**Problem description:** Put the stretch of data from the line containing "In order to click on 'Linked" through the line containing "The height and width of the screenshot is (865, 1538)." into a numbered list, leaving out blank lines.
* * * * * * * * *
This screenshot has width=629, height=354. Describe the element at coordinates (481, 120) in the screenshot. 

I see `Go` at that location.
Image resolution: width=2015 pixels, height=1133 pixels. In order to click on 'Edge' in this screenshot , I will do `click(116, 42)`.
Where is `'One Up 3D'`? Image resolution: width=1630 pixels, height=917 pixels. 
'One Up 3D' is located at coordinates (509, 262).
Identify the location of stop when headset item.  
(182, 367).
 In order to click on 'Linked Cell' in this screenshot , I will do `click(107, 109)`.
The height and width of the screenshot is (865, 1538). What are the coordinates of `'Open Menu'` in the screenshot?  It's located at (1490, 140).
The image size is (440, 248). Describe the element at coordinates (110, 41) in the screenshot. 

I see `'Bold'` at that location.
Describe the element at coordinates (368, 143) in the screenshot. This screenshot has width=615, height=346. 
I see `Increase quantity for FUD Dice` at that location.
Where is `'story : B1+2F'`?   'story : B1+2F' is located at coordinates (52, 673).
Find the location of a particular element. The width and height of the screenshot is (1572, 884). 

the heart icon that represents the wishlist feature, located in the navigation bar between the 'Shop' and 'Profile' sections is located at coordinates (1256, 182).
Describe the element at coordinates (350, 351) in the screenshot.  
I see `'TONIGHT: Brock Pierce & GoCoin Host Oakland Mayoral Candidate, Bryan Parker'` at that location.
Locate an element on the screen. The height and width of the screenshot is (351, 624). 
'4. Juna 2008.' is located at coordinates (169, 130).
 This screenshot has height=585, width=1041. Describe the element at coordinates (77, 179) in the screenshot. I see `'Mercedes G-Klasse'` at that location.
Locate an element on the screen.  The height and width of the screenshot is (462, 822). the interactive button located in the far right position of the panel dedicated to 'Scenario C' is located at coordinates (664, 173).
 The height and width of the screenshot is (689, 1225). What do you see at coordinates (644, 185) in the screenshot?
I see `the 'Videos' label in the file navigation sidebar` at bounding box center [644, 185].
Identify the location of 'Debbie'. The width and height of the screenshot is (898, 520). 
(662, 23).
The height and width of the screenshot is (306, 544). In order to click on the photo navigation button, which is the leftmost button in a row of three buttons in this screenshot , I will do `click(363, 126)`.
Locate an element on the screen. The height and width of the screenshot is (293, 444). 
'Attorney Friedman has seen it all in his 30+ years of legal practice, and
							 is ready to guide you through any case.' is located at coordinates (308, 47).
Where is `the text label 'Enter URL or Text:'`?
* * * * * * * * *
**Result below:**
1.  In order to click on 'Linked Cell' in this screenshot , I will do `click(107, 109)`.
2. The height and width of the screenshot is (865, 1538). What are the coordinates of `'Open Menu'` in the screenshot?  It's located at (1490, 140).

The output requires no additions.